Does Obamacare Penalize Marriage and Kids?

The Affordable Care Act [Section 1401 36(B)(c)(2)(C)(i)] you’ll find that for employer sponsored minimum essential coverage, that coverage must be affordable and will not be affordable if “the employee’s required contribution (within the meaning of section 5000A(e)(1)(B)) with respect to the plan exceeds 9.8 percent of the applicable taxpayer’s household income.”

At irs.gov, “Request for Comments on Health Coverage Affordability Safe Harbor for Employees (Section 4980H)” you can read that “Coverage under an employer-sponsored plan is affordable to a particular employee if the employee’s required contribution…does not exceed 9.5 percent of the employee’s household income for the taxable year.”

This limit only applies to the employee, not the employee’s spouse or other dependents. The sky’s the limit on those expenses. With the significance of health insurance expenses, it may make financial sense for couples to divorce.

The next sentence goes on, that for the purposes of Section 140136(B)(c)(2)(C)(i) “Household income for this purpose is defined as the modified adjusted gross income of the employee and any members of the employee’s family who are required to file an income tax return.”

Divorce means that a parent with dependent children would likely qualify for Medicaid and other government insurance programs for parents and children with little to no income.
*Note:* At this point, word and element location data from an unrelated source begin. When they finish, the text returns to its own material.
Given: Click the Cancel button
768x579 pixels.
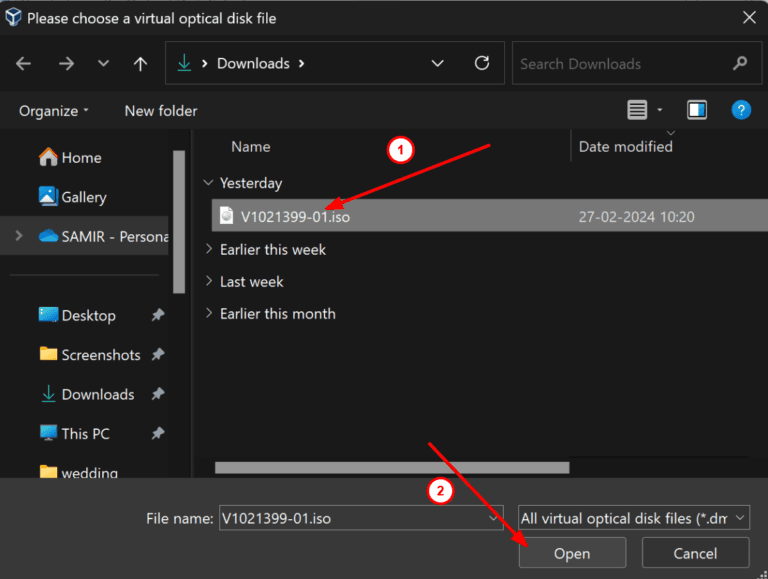Looking at the screenshot, I should (695, 553).
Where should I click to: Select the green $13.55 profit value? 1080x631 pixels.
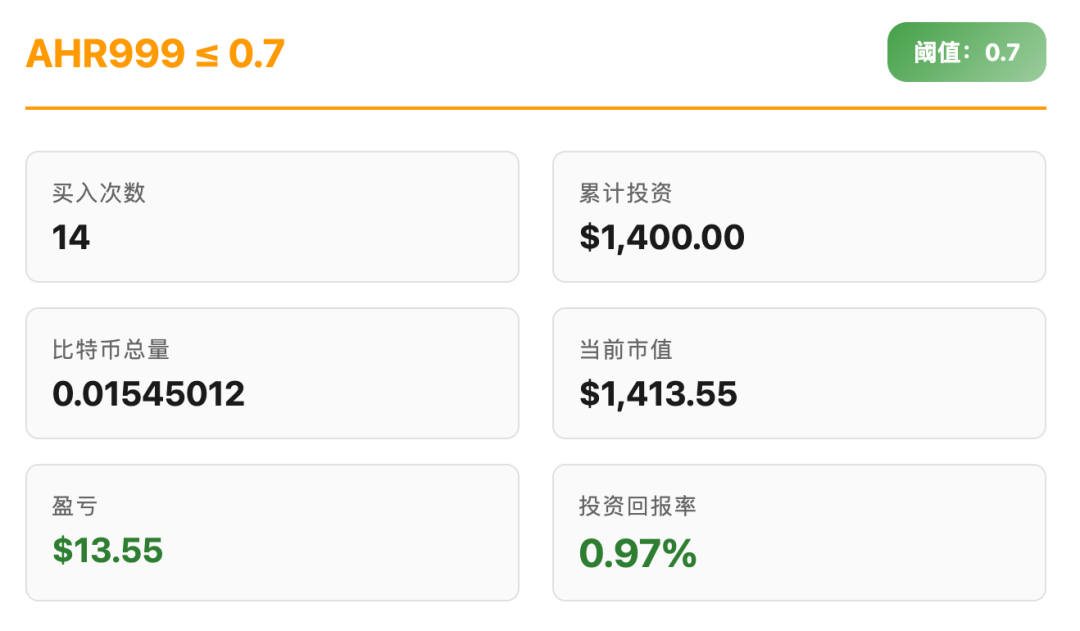(108, 550)
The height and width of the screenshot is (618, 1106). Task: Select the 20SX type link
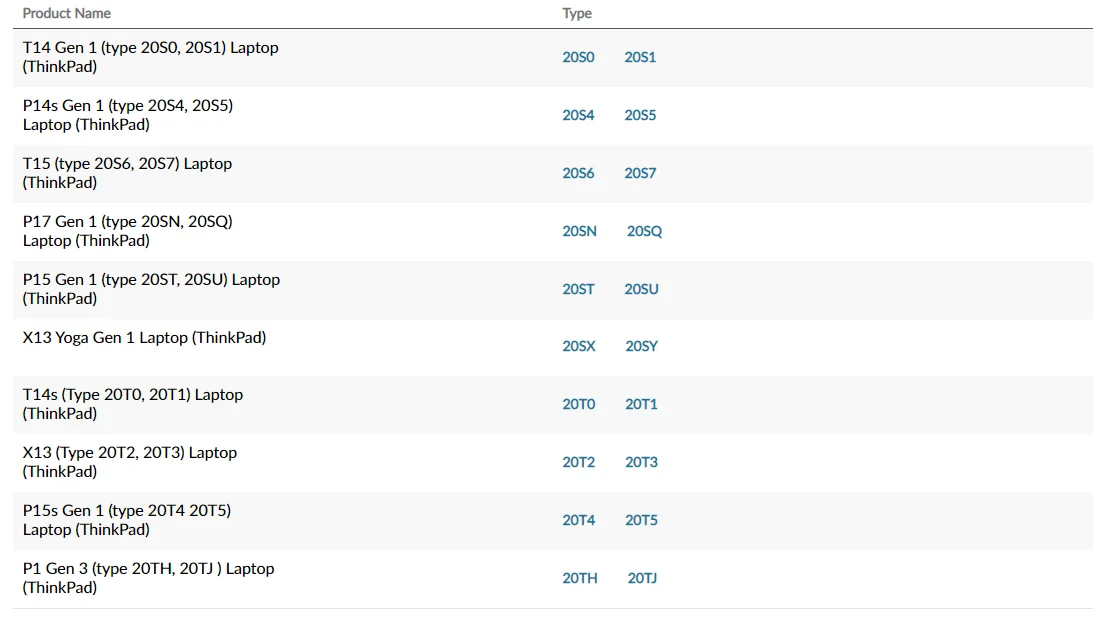578,346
It would also benefit the working spouse because since health benefits cannot exceed 9.5 percent of his or her household income, by reducing the household income to their own, alone, they’ll reach that threshold sooner.

While distasteful, the numbers under Obamacare are likely to become too significant to ignore, as married couples watch their income dwindle in the face of Obamacare and rising insurance and healthcare costs. [Of course, you should look into all the implications of taking such a drastic step, and this article intends to highlight a likely result of Obamacare, fewer marriages and more divorces.]

Like employers sacrificing hiring American workers, cutting down on hours offered workers, or moving jobs offshore, like the rich hiding money offshore, like the President and other politicians arguing for drastically reducing Medicare benefits or imposing an individual mandate, couples too are going to have to make the choice of values or money, and there may be no reasonable way of managing the new world without divorcing, making children and one parent eligible for benefits that will likely save the “family” thousands of dollars each year.

Ultimately, the double-talk comes down to the real world, and Obamacare was and is just that, 1,000 pages of doubletalk, giving with one grinning politician’s hand while taking away more with the other.

For married couples married 10 years, such divorce will not impact the lower-earning spouse from collecting on the higher-earning spouse’s social security, or the couple can remarry once everyone gets older.

It would be interesting to hear arguments of from bickering legislators regarding how there is NOT a marriage/family penalty built into Obamacare by these provisions and the plans for their implementation.